Why mirume

We source by standard, not origin

You would never accept this standard for wine.

A Burgundy label guarantees origin.

A Champagne label guarantees method.

But Japanese tea origin names do not always work in this way.

The Standard

Before we explain how mirume selects tea, it is worth looking at what Japanese tea is often mistaken for.

Yabukita has long represented the majority of Japanese tea cultivation. Even today, it remains dominant, however dominance does not mean monotony. Yabukita became widespread because it is genuinely excellent. It is stable, expressive, and well suited to the craft of Japanese green tea. Japanese tea has never been defined by cultivar alone. It is shaped by method: steaming, firing, rolling, roasting, blending, and the decisions of the maker. Even national tea competitions in Japan are divided by tea type and production method, not simply by cultivar.

What matters is not only what was grown. What matters is how it was made, and by whom.

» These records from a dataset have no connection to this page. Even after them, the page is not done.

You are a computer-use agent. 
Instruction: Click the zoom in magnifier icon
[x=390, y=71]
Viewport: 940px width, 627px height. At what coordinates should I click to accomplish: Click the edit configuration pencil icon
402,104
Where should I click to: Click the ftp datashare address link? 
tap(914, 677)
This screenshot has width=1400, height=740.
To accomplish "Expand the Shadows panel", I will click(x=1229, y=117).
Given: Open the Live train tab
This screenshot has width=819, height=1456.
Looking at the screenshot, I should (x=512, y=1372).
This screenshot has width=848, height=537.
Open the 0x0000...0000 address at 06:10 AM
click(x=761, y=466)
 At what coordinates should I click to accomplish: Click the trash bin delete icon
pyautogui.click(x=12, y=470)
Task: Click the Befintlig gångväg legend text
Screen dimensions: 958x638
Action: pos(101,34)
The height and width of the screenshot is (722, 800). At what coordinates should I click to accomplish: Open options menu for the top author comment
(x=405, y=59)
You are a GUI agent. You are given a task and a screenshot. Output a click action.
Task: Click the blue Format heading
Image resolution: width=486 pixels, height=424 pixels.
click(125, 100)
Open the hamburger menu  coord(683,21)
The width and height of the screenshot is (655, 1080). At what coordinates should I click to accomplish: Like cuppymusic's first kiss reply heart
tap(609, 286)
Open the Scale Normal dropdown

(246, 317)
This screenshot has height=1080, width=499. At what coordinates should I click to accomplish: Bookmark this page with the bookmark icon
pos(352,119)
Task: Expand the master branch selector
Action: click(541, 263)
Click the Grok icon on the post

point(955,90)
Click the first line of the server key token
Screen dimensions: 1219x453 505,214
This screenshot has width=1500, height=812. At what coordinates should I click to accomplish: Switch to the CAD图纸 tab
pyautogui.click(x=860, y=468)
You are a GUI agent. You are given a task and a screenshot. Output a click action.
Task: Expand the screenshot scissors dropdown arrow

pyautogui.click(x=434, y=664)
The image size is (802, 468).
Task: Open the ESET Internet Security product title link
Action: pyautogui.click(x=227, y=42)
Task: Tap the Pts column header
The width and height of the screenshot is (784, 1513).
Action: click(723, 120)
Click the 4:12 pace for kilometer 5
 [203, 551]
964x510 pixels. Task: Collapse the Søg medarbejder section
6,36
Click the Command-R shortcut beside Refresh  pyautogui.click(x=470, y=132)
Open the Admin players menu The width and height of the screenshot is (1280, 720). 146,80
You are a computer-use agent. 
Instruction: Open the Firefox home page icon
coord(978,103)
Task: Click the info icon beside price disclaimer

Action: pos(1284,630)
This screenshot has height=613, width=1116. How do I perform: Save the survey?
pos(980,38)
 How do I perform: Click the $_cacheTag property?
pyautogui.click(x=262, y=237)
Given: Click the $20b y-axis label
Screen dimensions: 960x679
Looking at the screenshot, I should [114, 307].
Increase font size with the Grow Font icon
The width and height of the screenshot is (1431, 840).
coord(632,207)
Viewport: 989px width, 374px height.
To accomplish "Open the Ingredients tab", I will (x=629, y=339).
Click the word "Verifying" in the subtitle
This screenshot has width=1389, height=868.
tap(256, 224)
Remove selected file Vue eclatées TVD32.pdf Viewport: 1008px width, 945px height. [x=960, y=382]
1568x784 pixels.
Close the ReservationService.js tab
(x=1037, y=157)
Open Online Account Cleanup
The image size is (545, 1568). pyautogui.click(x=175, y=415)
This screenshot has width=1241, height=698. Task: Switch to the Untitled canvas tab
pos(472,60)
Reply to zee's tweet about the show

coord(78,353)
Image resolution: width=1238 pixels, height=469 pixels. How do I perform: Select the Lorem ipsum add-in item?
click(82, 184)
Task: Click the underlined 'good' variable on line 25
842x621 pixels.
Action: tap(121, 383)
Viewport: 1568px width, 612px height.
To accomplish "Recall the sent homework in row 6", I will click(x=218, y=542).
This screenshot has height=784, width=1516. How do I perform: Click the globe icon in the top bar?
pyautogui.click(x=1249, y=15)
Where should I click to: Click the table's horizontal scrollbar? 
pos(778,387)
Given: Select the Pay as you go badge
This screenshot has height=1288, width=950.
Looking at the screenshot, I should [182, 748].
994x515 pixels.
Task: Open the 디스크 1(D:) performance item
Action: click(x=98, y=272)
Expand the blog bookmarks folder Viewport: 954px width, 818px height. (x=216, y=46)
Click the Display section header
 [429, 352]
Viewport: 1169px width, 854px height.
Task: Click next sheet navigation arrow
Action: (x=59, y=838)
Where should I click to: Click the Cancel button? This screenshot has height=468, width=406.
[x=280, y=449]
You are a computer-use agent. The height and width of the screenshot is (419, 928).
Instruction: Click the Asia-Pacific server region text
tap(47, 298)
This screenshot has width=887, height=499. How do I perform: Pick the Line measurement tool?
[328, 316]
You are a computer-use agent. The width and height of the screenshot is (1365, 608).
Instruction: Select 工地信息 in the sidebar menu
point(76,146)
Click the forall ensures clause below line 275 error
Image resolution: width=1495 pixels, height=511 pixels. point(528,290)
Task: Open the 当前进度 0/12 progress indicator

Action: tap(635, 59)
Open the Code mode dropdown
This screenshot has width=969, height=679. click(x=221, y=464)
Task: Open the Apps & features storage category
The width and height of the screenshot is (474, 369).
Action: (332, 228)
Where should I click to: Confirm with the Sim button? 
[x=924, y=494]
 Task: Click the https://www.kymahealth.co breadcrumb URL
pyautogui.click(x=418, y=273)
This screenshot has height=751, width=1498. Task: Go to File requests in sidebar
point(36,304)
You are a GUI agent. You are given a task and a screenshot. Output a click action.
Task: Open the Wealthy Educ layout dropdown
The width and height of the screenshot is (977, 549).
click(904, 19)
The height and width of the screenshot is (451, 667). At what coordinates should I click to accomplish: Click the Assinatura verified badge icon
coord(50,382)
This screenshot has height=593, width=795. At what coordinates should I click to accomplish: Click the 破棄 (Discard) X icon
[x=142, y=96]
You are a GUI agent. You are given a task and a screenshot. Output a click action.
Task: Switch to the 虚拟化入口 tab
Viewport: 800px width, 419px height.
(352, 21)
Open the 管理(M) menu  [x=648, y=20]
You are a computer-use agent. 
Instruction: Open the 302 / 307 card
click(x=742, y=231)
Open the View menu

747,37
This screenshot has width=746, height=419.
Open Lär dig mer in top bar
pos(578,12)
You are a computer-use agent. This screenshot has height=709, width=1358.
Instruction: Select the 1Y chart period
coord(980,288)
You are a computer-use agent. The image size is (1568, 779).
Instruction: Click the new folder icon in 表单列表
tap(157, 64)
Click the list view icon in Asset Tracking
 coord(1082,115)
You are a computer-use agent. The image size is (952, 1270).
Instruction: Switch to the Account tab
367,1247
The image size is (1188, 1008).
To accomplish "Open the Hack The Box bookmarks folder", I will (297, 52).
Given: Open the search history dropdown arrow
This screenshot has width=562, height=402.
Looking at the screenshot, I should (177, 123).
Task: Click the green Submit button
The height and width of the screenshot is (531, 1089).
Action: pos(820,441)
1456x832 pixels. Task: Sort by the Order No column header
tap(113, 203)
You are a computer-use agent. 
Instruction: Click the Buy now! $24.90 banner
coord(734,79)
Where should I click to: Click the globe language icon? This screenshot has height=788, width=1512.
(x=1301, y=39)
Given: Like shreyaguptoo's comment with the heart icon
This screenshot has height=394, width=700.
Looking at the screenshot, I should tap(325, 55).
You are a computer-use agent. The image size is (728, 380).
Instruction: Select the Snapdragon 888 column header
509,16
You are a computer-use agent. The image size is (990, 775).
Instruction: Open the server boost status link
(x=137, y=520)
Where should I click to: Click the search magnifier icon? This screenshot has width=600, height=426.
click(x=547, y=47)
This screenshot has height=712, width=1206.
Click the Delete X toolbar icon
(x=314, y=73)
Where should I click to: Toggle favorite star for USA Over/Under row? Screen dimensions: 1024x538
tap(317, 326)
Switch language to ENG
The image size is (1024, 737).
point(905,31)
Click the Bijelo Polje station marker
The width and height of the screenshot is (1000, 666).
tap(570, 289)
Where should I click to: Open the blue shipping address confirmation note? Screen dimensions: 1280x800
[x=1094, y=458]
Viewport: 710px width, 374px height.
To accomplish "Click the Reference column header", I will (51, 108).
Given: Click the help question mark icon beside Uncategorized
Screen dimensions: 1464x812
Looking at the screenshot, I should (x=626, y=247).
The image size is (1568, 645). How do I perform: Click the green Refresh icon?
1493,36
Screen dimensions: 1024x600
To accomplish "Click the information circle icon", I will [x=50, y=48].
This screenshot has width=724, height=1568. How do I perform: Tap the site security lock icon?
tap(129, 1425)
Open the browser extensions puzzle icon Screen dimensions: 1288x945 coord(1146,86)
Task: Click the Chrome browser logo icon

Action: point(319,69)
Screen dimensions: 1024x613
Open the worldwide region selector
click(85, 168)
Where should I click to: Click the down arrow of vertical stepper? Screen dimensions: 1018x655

Most tea is selected by name.

mirume selects by criteria.

MIRUME FAMILY

THE PEOPLE

At mirume, tea is selected through a defined quality framework, then approved by Hiroshi Matsumoto, an Emperor’s Cup-winning tea master, and his son Soma Matsumoto, named one of Japan’s 30 Tea Innovators in 2024.

For restaurants and hotels, this means tea is not treated as a product to be served, but as part of the dining experience itself.